Overview
arch - This section describes the idea behind Vitalnix and the Unified Account Database. History
The nameless program was developed in 1997 at the Otto-Hahn-Gymnasium (high school) to help adding and deleting students' accounts as they came and went each year. (The first time, it was 1200 users, then about 200 every consecutive year.) It was widely used across the whole town (4 major colleges). It used direct file operations until 2003, when LDAP (or a hook for LDAP) was requested. So the design of it ought to change to support multiple back-ends. It turned out to be better to modularize and separate certain parts, so it was split up into libaccdb and the UIs. Default state
The following image shows what a default today's system would look like, including C-spark < v1.90.3.x (which did not have ACCDB), though, which is already capable of handling more than one backend.
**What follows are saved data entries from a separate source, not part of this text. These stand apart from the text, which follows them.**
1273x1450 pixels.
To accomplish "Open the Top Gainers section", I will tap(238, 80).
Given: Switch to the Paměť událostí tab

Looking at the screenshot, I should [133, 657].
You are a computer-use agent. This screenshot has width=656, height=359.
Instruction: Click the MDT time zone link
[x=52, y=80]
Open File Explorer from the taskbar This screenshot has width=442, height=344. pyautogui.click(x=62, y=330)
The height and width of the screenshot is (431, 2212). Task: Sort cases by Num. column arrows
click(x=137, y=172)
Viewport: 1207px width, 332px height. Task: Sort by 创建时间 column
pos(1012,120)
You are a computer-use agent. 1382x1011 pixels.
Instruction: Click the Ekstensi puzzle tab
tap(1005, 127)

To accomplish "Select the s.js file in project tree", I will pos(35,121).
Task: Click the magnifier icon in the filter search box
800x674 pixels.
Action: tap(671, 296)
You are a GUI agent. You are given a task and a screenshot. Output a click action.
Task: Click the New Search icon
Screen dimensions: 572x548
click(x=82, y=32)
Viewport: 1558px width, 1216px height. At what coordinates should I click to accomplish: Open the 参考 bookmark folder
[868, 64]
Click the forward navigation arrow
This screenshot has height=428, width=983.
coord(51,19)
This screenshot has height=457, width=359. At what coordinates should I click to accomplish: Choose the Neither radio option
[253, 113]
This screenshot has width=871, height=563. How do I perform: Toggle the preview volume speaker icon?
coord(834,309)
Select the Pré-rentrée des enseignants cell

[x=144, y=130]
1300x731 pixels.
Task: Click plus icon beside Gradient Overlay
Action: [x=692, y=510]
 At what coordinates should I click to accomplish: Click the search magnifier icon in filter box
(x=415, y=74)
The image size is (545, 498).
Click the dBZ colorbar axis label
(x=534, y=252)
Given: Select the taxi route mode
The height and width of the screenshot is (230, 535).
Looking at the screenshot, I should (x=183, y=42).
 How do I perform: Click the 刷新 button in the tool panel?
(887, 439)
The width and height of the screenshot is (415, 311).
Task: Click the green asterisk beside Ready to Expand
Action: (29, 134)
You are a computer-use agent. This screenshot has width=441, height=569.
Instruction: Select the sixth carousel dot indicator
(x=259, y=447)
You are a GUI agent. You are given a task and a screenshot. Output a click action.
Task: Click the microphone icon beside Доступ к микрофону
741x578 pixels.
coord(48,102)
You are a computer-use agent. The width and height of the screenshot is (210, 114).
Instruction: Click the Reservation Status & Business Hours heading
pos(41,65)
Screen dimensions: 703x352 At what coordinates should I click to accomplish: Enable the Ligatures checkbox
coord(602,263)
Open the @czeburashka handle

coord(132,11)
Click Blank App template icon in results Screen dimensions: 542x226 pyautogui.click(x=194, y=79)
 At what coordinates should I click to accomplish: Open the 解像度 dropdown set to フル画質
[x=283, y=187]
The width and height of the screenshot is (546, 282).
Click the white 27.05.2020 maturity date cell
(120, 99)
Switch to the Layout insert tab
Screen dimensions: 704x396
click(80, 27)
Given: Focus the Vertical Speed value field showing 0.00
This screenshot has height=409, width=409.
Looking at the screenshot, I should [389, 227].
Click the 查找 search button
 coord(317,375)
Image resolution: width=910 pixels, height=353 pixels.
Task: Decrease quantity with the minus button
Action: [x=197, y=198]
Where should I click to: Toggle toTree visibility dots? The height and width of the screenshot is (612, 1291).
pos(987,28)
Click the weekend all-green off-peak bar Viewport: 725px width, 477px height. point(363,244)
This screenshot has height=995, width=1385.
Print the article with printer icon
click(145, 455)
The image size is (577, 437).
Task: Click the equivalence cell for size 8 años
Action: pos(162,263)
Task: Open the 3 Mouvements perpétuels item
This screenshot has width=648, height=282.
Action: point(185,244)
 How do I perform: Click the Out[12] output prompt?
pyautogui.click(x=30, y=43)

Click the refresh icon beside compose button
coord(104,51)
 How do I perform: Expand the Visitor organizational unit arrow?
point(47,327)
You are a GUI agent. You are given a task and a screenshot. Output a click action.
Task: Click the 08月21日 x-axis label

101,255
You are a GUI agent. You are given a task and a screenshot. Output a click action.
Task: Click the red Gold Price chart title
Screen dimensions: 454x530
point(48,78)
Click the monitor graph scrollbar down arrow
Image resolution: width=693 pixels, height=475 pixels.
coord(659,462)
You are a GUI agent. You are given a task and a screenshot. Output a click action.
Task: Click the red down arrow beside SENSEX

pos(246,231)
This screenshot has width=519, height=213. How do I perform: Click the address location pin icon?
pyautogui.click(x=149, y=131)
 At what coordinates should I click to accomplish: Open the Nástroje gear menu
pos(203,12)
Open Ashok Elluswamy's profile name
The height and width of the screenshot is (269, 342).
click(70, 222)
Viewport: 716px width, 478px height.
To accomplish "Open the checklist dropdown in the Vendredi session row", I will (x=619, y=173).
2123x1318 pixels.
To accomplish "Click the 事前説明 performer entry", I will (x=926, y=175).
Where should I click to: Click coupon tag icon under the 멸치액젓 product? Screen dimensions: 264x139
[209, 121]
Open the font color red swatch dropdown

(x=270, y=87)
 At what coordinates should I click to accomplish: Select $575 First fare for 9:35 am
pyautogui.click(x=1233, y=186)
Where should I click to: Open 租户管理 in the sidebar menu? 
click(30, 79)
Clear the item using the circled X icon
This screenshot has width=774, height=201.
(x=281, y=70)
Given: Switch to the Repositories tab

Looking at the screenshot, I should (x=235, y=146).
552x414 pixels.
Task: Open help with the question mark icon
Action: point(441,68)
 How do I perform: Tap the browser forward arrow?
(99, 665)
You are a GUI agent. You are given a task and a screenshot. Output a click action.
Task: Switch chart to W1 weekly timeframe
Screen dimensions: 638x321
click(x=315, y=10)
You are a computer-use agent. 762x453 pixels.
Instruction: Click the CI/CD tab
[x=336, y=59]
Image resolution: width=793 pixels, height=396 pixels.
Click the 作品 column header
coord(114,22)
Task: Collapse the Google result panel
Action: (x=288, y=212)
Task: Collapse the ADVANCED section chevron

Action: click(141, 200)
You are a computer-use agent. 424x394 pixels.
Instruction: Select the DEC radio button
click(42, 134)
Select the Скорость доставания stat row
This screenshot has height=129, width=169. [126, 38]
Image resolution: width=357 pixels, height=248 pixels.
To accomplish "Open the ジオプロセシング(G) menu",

Green and red arrows denote the flow of data (read and write). As you can see, the scene is really cramped. Every user database has its own, clearly separated region with its own access functions and programs. Other programs might even not use libc's password functions at all and directly access /etc/passwd. There are various reasons for that. (Spark actually used stdio (perlio at that time) since the very beginning...)
More features
Future Vitalnix/ACCDB state
The next image shows the state strived for.
The image shows programs which all use an abstraction layer which modules do provide. The modules then do the necessary database and I/O operations depending on what the database system is. One ACCDB back-end might use two others (Migration Service in the image), another might separate two groups across two servers/networks and writes an extra copy to a backup server.